AUTHOR=Chen Qian , Dong Zhihui , Yao Xuedi , Sun Huan , Pan Xin , Liu Jikai , Huang Rong TITLE=Bactericidal and biofilm eradication efficacy of a fluorinated benzimidazole derivative, TFBZ, against methicillin-resistant Staphylococcus aureus JOURNAL=Frontiers in Pharmacology VOLUME=15 YEAR=2024 URL=https://www.frontiersin.org/journals/pharmacology/articles/10.3389/fphar.2024.1342821 DOI=10.3389/fphar.2024.1342821 ISSN=1663-9812 ABSTRACT=

Methicillin-resistant Staphylococcus aureus (MRSA) is a major inducement of nosocomial infections and its biofilm formation render the high tolerance to conventional antibiotics, which highlights the requirement to develop new antimicrobial agents urgently. In this study, we identified a fluorinated benzimidazole derivative, TFBZ, with potent antibacterial efficacy toward planktonic MRSA (MIC = 4 μg/mL, MBC = 8 μg/mL) and its persistent biofilms (≥99%, MBEC = 8 μg/mL). TFBZ manifested significant irreversible time-dependent killing against MRSA as characterized by diminished cell viability, bacterial morphological change and protein leakage. Furthermore, the results from CBD devices, crystal violet assay in conjunction with live/dead staining and scanning electron microscopy confirmed that TFBZ was capable of eradicating preformed MRSA biofilms with high efficiency.

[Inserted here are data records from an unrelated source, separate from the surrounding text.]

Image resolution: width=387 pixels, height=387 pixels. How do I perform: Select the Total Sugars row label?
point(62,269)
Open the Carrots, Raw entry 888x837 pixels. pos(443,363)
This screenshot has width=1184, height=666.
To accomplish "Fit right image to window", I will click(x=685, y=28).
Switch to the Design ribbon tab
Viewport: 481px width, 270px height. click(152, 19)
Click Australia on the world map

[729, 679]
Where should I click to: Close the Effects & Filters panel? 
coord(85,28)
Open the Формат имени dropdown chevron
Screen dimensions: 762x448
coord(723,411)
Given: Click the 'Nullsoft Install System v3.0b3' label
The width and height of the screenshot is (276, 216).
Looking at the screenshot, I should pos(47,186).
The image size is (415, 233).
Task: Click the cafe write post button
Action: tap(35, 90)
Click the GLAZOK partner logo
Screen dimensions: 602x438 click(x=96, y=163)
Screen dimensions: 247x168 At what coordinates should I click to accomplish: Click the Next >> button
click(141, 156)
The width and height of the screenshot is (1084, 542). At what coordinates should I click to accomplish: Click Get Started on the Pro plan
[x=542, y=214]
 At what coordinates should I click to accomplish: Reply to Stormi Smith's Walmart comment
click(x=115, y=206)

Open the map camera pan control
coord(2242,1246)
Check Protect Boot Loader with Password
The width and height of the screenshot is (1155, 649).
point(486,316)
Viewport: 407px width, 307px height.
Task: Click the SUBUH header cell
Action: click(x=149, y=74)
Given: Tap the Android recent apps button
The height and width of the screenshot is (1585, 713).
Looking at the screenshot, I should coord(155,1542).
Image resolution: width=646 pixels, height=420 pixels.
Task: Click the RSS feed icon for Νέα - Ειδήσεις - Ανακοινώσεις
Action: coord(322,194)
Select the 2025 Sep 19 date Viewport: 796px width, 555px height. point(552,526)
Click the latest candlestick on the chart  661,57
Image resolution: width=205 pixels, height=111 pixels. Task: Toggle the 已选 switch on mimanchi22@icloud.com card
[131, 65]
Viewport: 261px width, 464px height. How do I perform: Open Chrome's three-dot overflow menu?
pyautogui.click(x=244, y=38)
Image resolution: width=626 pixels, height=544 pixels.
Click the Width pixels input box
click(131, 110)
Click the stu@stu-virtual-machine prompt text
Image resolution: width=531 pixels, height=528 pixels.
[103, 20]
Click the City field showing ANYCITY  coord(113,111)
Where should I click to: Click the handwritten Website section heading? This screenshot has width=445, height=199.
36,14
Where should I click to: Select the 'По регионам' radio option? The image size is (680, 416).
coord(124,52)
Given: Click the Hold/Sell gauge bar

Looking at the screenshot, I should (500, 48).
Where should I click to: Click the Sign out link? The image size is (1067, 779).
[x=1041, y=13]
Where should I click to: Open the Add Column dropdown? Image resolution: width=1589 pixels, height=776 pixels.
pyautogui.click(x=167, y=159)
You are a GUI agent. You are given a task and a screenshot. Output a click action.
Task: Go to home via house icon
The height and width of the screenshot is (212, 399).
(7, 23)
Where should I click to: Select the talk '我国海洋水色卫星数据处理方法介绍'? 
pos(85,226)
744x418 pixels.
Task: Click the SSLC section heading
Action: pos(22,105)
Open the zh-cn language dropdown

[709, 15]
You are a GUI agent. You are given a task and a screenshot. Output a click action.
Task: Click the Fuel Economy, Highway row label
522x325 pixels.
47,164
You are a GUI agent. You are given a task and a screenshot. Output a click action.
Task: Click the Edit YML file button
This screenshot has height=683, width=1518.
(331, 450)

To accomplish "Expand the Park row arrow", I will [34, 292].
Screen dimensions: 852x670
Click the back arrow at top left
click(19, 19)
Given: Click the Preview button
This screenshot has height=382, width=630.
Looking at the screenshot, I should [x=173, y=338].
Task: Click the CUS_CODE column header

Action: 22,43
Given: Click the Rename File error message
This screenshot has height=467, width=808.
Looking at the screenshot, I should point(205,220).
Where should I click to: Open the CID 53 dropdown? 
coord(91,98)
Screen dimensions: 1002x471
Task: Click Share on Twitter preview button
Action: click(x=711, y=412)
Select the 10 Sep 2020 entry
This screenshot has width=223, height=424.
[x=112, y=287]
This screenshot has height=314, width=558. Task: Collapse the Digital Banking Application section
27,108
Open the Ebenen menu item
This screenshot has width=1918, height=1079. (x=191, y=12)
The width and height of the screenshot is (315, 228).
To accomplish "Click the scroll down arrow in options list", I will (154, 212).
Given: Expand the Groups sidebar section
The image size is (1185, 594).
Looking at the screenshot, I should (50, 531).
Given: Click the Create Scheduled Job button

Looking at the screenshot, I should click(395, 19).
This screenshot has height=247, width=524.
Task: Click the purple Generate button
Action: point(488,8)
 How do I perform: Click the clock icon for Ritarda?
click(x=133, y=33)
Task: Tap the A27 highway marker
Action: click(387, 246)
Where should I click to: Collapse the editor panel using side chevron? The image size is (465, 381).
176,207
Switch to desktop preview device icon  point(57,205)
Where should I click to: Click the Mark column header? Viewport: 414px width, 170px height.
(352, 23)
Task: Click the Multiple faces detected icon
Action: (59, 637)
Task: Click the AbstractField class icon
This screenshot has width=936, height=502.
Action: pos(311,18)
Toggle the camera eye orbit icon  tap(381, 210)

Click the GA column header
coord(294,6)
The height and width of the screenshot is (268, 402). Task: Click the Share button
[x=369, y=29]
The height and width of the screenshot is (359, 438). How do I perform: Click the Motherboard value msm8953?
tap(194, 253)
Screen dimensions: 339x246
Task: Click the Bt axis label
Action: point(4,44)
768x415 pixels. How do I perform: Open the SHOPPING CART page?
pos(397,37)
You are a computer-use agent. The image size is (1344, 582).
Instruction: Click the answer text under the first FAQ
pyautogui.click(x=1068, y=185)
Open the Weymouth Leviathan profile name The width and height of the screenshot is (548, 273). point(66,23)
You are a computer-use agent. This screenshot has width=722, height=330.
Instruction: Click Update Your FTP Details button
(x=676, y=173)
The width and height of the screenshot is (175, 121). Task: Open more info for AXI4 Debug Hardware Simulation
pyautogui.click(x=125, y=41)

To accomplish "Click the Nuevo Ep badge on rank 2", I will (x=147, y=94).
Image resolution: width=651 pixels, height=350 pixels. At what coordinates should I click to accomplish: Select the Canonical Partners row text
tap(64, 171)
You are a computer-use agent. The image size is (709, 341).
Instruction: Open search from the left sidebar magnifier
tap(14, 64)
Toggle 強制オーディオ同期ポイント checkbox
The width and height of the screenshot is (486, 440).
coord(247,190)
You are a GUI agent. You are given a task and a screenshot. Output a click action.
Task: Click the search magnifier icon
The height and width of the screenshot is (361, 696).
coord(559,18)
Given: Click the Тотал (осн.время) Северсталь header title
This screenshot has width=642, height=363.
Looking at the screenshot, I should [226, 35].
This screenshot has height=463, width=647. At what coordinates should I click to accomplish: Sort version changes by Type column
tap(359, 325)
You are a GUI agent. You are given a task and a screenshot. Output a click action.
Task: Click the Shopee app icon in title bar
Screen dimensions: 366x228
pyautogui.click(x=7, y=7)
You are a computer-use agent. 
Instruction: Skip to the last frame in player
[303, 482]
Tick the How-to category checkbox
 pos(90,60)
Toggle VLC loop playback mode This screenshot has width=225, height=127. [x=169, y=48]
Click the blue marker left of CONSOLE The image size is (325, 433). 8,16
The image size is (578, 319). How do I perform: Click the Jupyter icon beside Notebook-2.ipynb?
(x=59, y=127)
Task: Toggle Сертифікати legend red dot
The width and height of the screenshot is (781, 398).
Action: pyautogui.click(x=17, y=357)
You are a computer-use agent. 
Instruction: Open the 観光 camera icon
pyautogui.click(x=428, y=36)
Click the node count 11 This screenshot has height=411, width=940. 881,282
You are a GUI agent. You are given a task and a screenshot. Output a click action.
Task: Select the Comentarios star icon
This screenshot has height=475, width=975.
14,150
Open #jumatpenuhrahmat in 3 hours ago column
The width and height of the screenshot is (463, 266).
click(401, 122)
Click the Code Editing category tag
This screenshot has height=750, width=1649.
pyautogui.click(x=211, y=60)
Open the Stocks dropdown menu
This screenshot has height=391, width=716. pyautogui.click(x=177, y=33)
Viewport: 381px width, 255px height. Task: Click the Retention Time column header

Simultaneously, TFBZ reduced the bacterial invasiveness and exerted negligible hemolysis and cytotoxicity toward mammalian cells, which ensuring the robust therapeutic effect on mouse skin abscess model. The transcriptome profiling and quantitative RT-PCR revealed that a set of encoding genes associated with cell adhesion, biofilm formation, translation process, cell wall biosynthesis was consistently downregulated in MRSA biofilms upon exposure to TFBZ. In conclusion, TFBZ holds promise as a valuable candidate for therapeutic applications against MRSA chronic infections.